### Data provided:
==========
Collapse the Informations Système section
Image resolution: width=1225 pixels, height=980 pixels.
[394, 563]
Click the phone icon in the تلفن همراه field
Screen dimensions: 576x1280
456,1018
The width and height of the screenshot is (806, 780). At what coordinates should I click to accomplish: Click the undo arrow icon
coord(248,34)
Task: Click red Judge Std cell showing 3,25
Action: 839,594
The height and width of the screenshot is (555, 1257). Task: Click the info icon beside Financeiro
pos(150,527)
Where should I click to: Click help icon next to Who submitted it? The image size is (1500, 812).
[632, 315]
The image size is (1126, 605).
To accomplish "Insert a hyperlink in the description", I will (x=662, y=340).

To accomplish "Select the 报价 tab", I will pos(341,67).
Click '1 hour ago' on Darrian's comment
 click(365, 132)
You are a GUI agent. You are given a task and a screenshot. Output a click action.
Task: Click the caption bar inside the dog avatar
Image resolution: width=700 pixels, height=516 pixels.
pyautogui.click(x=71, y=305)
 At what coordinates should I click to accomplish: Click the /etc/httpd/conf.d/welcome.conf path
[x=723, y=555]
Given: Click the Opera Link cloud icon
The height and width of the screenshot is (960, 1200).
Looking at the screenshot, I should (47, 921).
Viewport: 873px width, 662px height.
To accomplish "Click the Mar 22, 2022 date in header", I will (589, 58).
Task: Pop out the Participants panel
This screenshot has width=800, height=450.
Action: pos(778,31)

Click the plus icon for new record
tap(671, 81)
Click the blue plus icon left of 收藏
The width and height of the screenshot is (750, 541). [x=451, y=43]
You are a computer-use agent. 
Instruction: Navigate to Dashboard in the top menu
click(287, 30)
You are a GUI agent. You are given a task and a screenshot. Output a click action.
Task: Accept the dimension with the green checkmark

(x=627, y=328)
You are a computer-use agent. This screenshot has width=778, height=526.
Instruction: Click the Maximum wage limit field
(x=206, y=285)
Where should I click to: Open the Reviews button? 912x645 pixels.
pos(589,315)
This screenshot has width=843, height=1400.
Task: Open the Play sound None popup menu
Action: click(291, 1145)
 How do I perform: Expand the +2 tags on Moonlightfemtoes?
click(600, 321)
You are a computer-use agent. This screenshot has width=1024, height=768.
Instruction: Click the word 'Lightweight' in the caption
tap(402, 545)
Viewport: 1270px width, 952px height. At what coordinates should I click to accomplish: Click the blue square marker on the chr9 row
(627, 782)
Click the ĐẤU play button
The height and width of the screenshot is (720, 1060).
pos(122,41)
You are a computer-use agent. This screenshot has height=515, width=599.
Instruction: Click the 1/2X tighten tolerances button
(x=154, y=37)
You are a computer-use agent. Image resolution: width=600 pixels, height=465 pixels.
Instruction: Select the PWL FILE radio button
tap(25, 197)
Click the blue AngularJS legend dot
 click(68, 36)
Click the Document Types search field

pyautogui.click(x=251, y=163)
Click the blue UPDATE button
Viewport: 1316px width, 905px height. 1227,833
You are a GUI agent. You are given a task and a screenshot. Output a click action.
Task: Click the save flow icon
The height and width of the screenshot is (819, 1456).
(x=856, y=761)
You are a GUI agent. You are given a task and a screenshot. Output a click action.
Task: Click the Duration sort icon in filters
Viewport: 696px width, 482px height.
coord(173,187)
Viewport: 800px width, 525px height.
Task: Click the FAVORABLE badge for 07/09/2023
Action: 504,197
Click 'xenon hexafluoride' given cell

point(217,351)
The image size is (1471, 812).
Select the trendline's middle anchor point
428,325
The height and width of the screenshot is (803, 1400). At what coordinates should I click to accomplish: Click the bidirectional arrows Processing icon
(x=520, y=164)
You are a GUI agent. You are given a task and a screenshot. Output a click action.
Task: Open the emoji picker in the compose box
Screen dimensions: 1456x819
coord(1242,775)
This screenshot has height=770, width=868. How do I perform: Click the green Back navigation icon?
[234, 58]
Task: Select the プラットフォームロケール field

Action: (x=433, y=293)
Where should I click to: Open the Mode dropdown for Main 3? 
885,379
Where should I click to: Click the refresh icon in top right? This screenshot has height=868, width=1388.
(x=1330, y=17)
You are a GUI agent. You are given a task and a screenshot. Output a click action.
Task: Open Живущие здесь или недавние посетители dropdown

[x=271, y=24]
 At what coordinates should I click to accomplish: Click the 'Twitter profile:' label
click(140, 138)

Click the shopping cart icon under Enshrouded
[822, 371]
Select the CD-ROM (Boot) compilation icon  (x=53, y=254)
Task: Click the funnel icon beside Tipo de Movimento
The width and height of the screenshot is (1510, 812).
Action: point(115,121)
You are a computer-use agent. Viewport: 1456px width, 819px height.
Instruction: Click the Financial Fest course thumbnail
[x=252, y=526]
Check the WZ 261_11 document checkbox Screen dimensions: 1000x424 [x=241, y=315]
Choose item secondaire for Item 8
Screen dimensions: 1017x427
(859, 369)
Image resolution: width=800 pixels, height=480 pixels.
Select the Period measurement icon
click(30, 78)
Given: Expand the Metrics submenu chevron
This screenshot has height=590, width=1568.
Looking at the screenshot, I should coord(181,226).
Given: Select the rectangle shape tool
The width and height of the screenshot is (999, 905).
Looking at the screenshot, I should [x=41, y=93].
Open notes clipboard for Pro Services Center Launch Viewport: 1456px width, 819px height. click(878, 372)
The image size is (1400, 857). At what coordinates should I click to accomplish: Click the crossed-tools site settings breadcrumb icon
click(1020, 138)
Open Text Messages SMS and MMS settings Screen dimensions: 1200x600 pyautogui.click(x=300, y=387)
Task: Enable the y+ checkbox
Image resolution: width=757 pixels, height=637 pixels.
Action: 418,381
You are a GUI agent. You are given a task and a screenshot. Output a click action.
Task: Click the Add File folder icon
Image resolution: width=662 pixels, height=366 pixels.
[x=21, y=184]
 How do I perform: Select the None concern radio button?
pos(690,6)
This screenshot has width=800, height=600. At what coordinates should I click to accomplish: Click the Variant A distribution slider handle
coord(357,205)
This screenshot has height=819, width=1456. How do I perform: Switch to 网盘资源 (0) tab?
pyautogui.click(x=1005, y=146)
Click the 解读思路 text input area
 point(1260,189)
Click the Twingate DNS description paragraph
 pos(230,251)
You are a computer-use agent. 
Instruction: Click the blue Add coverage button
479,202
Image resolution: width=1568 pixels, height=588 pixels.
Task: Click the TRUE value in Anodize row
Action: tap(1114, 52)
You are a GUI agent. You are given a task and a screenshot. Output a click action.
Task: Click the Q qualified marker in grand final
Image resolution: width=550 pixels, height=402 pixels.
==========
### What to do:
Copy out the records word for word, starting at the beginning and running down to the line that contains "(x=206, y=285)", with that line included.

### Response to this task:
Collapse the Informations Système section
Image resolution: width=1225 pixels, height=980 pixels.
[394, 563]
Click the phone icon in the تلفن همراه field
Screen dimensions: 576x1280
456,1018
The width and height of the screenshot is (806, 780). At what coordinates should I click to accomplish: Click the undo arrow icon
coord(248,34)
Task: Click red Judge Std cell showing 3,25
Action: 839,594
The height and width of the screenshot is (555, 1257). Task: Click the info icon beside Financeiro
pos(150,527)
Where should I click to: Click help icon next to Who submitted it? The image size is (1500, 812).
[632, 315]
The image size is (1126, 605).
To accomplish "Insert a hyperlink in the description", I will (x=662, y=340).

To accomplish "Select the 报价 tab", I will pos(341,67).
Click '1 hour ago' on Darrian's comment
 click(365, 132)
You are a GUI agent. You are given a task and a screenshot. Output a click action.
Task: Click the caption bar inside the dog avatar
Image resolution: width=700 pixels, height=516 pixels.
pyautogui.click(x=71, y=305)
 At what coordinates should I click to accomplish: Click the /etc/httpd/conf.d/welcome.conf path
[x=723, y=555]
Given: Click the Opera Link cloud icon
The height and width of the screenshot is (960, 1200).
Looking at the screenshot, I should (47, 921).
Viewport: 873px width, 662px height.
To accomplish "Click the Mar 22, 2022 date in header", I will (589, 58).
Task: Pop out the Participants panel
This screenshot has width=800, height=450.
Action: pos(778,31)

Click the plus icon for new record
tap(671, 81)
Click the blue plus icon left of 收藏
The width and height of the screenshot is (750, 541). [x=451, y=43]
You are a computer-use agent. 
Instruction: Navigate to Dashboard in the top menu
click(287, 30)
You are a GUI agent. You are given a task and a screenshot. Output a click action.
Task: Accept the dimension with the green checkmark

(x=627, y=328)
You are a computer-use agent. This screenshot has width=778, height=526.
Instruction: Click the Maximum wage limit field
(x=206, y=285)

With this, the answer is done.